Reproducible · versioned · public
Methodology
How we measure which businesses AI assistants recommend, how we compute confidence, and where the limits are.
1. Sampling
For each (city, category) we run a fixed prompt set against four LLMs (Claude, ChatGPT, Gemini, Perplexity), N times per (prompt × model) to measure intra-model variance. Total scan slots = prompts × models × samples. The current active prompt sets are versioned below.
2. Intent buckets
Prompts are grouped into intent buckets (broad authority, specific need, process, style/approach, conversational). Aggregating within a bucket and exposing per-bucket counts preserves the signal that "best lawyer for X" and "most aggressive litigator" measure different things — averaging them would flatten useful information.
3. Citation extraction
Each LLM response is parsed by a small extractor (GPT-4o-mini) into a JSON array of business names. Names are normalized (suffixes like "LLP" / "PC" / "& Associates" stripped) and matched against a pre-harvested business database for the (city, category) via Levenshtein-distance fuzzy match. Mentions that don't match any harvested firm are tracked separately and used to drive Google Places reverse-lookup.
4. Ranking + confidence
Share = citation_count / n_slots. 95% CI uses the Wilson score interval (correct for binomial proportions at small N). Consensus score = (n_models_cited / 4) × log(citations + 1) — rewards both breadth across LLMs and depth within them. Rank order uses share, with consensus as the tiebreaker.
Tier classification:
- 🟢 Consensus — CI lower bound > 10%. Signal clearly above noise floor.

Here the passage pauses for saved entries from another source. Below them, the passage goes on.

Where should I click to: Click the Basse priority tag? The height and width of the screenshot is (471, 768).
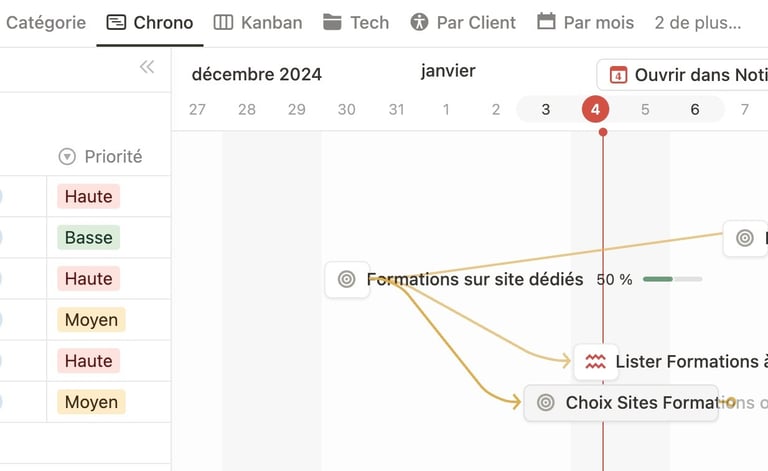pos(89,237)
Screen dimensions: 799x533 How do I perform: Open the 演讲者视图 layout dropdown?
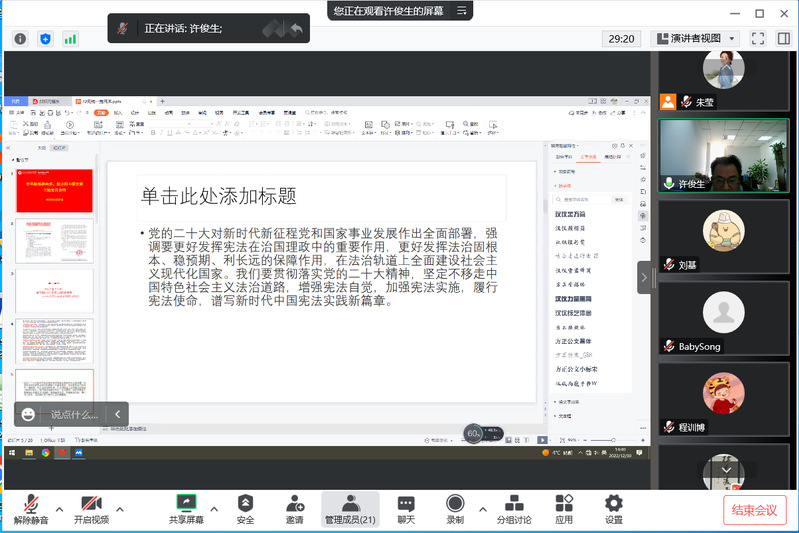click(x=695, y=39)
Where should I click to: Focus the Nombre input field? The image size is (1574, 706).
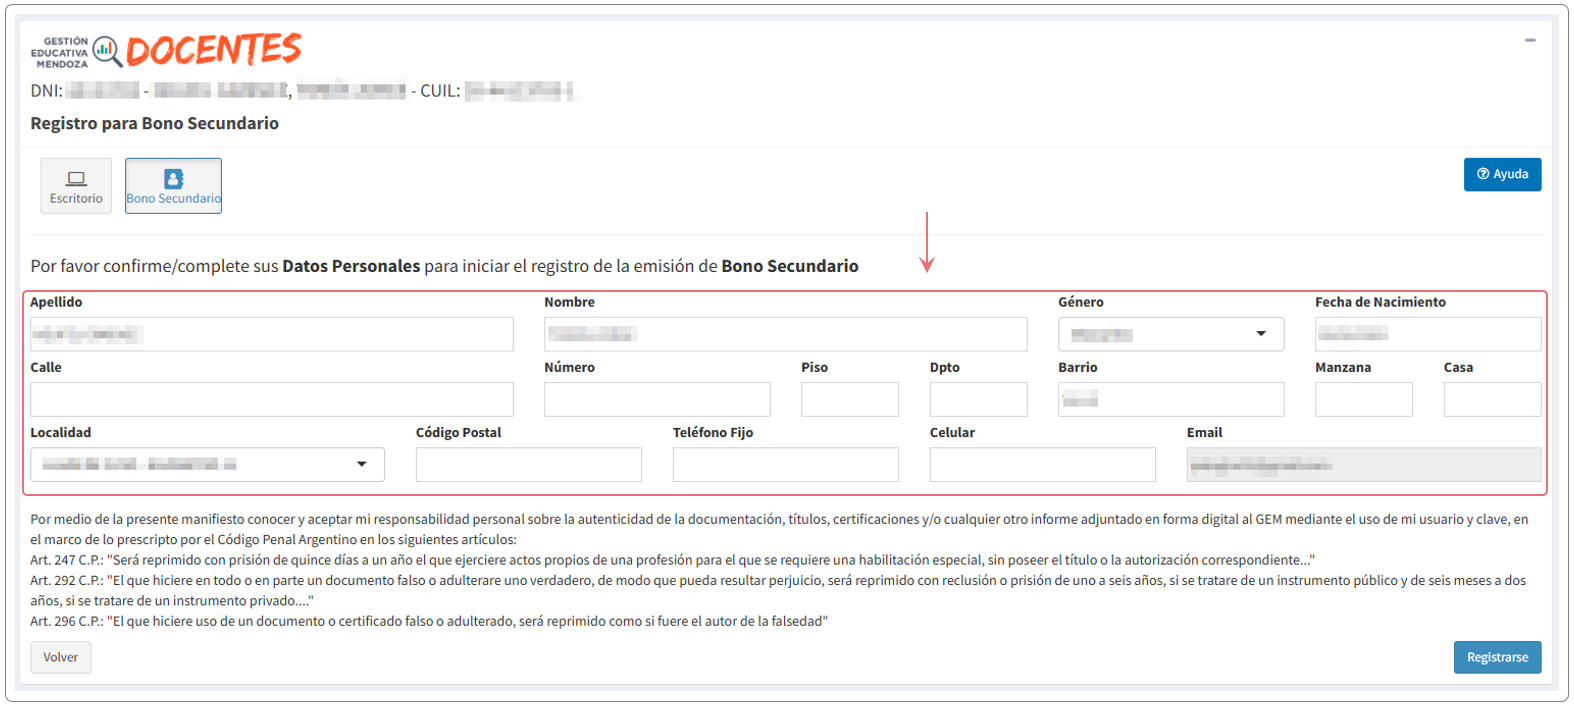click(784, 334)
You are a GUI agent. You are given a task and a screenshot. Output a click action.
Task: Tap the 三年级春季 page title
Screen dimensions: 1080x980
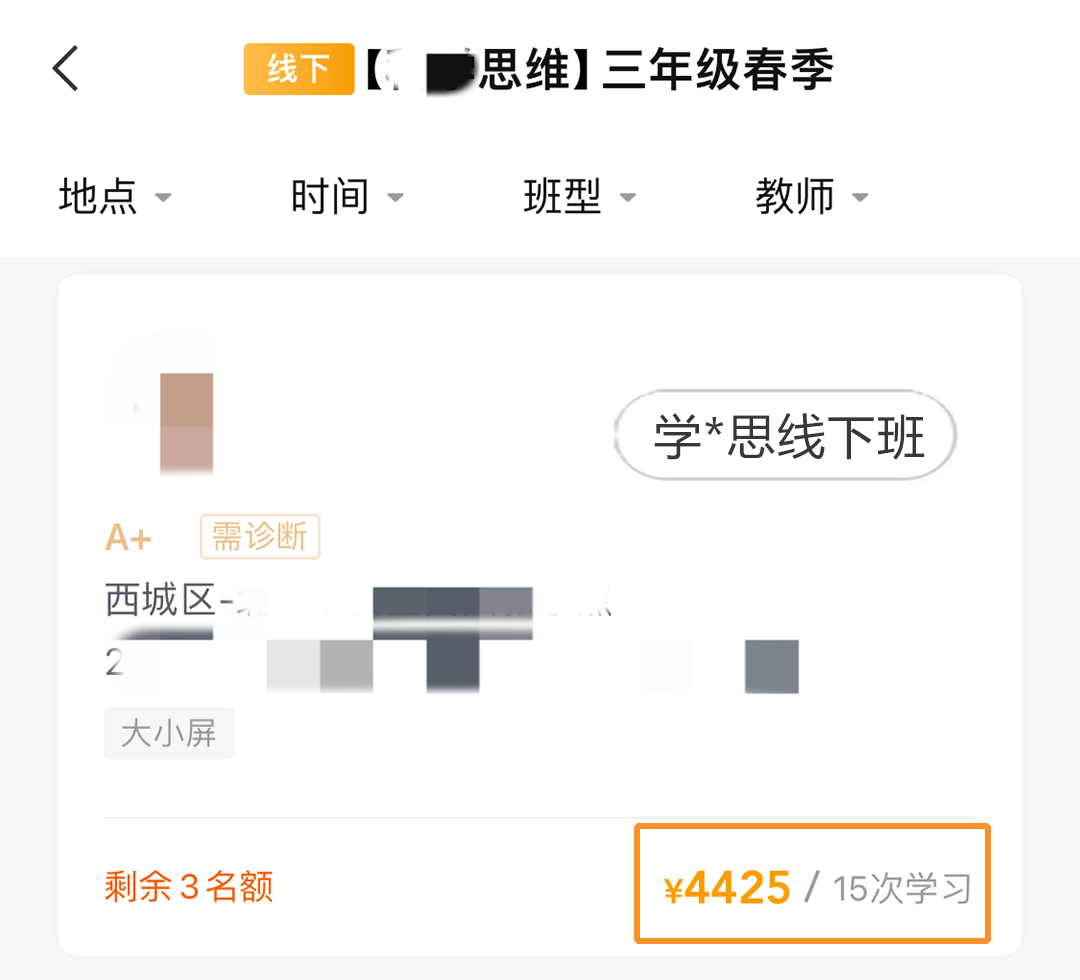coord(718,69)
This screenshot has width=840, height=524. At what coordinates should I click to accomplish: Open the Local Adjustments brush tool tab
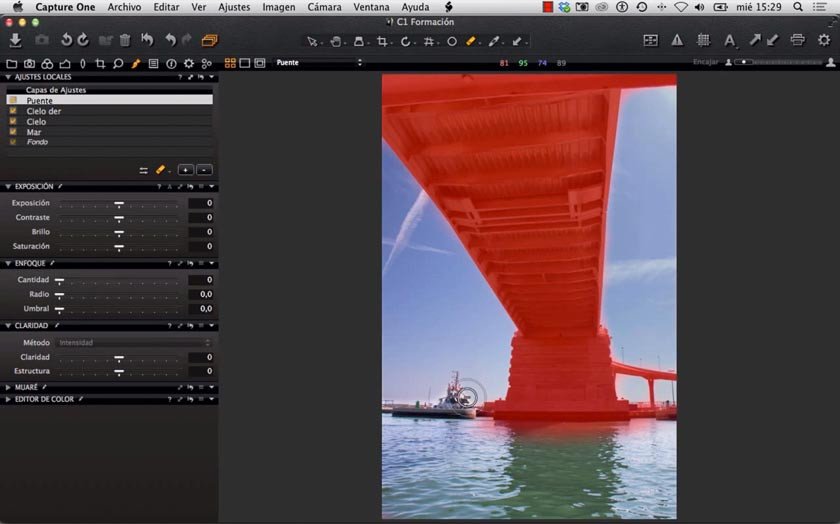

- 🟡 Mid-tier — share > 3% AND cited by ≥2 LLMs. Real signal, but CI spans the noise floor.
- ⚪ Below threshold — neither condition met. Published but flagged.
5. Immutable snapshots
Each scan run produces a snapshot. Snapshots are never updated or deleted — the leaderboard you're viewing is always the most recent. Rank trends are reconstructed from the snapshot history; methodology changes increment the version and snapshots from different versions are not directly comparable.
6. AI assistants tested
- Claude —
anthropic/claude-sonnet-4.6 - ChatGPT —
openai/gpt-4o - Gemini —
google/gemini-2.5-pro - Perplexity —
perplexity/sonar-pro
Each model receives each prompt independently — no memory, no system instructions, no conversation history. Each prompt is run N times to surface intra-model variance.
7. Active prompt sets
Each active prompt set is published as a versioned record (slug + version + bucket breakdown). Per-bucket prompt counts disclose the sampling design; verbatim prompt text is not published — it's the proprietary editorial calibration that distinguishes the Atlas from a generic GEO scraper.
Process
5 prompts
Specific Need
5 prompts
Conversational
5 prompts
Style Approach
5 prompts
Broad Authority
5 prompts
8. Archived methodology versions
- divorce-attorneys · v1.0 — 10 prompts · created Jun 25, 2026
9. Corrections + takedowns
If your firm is misrepresented or you want to request removal, contact [email protected]. We do not alter rankings on request, but we will correct factual errors (wrong website, wrong name) within 48 hours.
10. Reproducibility
Every citation traces to a verbatim LLM response. Every snapshot points at a versioned prompt set and the source scan run IDs. Read-only JSON API at /api/leaderboards/{metro}/{industry}/{category}.json.